Some Examples of How to Evaluate the Effectiveness of Your Machine

  1. Accountable Leadership: Once constancy of purpose has been defined, does leadership have the willingness to define the metrics that indicate progress on that purpose, display those metrics on longitudinal charts (preferably control charts), and publicly state whether they are getting better, getting worse or treading water? (Constancy of Purpose, Understanding of Variation, Theory of Change)
  2. Causality at the System Level: Since Y = f(X) (i.e., Y is a function of X), once the Big Y output metrics have been defined and plotted, what is the management team’s theory of the Xs that drive those Ys? Is it written down? Is it testable? If you are able to drive systematic improvements in X’s, do you see any change in the key employee, customer, and shareholder Ys? If not, does your “theory of the system” need updating? (Understanding Systems, Theory of Knowledge)
  3. Agent Management: Since you think agents are so critical to your success that you are constantly monitoring them, timing their bathroom breaks, and making sure they are exactly where they are supposed to be at every moment, how much effort actually goes into ensuring you are hiring the best possible agents? To be specific,do you know what the correlation is between performance in your screening process and performance on the job? If you don’t know that is proof that the selection system you are using to hire the agents that you seem to think are the main driver of your metrics is probably not much better than flipping a coin.. How much effort goes into creating an environment such that the best agents actually want to stay on the phones? Is there any effort to look for real statistical differences in agent performance vs. the typical (and destructive) top/bottom 20% view that every single system produces? (Understanding Input-Process-Output Systems, Psychology of Change)
  4. Process…Designing Quality In: Have the Required Call Components (RCCs) been defined…by call type? Do the agents know, by call type, exactly what they are supposed to do in their system and say to customers? Do you just hope the agents do what they are supposed to or have you done any error-proofing to bake quality into the process thus ensuring that at least some or even all of the RCCs are done exactly right on every call? (Understanding Systems, Psychology of Change)
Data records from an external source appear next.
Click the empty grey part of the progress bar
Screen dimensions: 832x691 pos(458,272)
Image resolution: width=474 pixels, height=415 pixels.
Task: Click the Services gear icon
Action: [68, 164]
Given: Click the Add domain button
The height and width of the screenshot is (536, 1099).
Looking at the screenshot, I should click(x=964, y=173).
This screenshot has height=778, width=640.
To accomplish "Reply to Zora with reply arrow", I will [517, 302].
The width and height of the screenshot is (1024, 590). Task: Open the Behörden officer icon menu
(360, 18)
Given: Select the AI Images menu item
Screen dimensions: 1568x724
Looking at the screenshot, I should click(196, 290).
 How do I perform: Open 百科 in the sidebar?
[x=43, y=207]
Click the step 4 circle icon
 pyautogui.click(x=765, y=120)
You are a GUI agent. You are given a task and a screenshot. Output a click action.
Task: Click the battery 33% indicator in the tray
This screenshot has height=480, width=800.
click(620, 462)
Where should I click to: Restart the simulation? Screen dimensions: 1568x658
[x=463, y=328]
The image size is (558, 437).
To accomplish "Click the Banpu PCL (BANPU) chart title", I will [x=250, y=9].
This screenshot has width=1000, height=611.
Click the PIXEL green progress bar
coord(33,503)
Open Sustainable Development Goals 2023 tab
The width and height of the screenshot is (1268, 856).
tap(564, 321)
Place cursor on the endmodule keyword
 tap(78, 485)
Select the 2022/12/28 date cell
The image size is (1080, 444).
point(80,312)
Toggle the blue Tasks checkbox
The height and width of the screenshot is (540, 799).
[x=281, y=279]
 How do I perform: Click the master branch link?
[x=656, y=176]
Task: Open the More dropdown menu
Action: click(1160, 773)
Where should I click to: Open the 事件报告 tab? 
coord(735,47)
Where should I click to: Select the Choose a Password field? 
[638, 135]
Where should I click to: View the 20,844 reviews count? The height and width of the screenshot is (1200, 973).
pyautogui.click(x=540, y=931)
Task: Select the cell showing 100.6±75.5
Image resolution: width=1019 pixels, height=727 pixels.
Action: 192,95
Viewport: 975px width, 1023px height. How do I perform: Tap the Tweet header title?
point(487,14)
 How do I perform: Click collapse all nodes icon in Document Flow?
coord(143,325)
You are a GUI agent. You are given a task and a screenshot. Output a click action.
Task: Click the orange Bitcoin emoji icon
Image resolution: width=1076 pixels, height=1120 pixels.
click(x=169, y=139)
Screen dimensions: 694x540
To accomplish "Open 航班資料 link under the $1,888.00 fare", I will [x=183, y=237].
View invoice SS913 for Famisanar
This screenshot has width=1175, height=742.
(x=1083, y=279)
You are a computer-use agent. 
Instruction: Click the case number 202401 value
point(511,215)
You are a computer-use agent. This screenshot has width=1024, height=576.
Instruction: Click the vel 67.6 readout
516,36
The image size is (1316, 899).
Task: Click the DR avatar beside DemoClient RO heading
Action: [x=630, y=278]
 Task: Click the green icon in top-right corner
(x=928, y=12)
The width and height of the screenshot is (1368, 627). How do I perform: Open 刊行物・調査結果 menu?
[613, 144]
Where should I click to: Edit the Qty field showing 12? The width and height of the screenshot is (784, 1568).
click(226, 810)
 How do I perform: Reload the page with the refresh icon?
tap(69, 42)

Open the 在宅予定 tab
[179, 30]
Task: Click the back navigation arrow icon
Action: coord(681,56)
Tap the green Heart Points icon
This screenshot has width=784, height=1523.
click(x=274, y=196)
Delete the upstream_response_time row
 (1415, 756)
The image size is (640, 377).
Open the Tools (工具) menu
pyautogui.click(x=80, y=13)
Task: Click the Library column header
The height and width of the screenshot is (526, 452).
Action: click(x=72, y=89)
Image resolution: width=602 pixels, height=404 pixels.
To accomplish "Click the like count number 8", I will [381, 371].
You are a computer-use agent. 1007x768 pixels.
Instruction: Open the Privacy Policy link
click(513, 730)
There are many more dimensions, but I hope this gives you a flavor for why Deming was so focused on the System/Machine and its design and so much less concerned with the individual agents in that system. Making significant improvements on these four dimensions alone would do more to quickly improve the center-wide output measures than the entire coaching and monitoring program will ever achieve.

Making significant improvements on these four dimensions alone would do more to quickly improve the center-wide output measures than the entire coaching and monitoring program will ever achieve.

Doubts about how well this will work? This focus on the System thinking is exactly what helped Japanese manufacturing rise from the rubble of WWII into a global juggernaut. Once the US woke up after getting its lunch eaten by the Japanese in the 70s and 80s, these exact same principles also rebuilt American manufacturing. The Japanese took Deming’s principles even further and codified them into the Toyota Production System that was described by James Womack and his co-authors as The Machine That Changed the World.

Deming’s framework can easily do the same for Call Centers. Any leader who is tired of seeing his/her barely mediocre output measures continue to tread water would be wise to go through this assessment. Alternatively, he/she could get copies of Deming’s seminal description of his philosophy, appropriately titled Out of the Crisis, and hand them out to the management team. But if at some point, you don’t shift your focus from the agents to the Machine/System, you don’t stand a chance of seeing real, sustained improvements.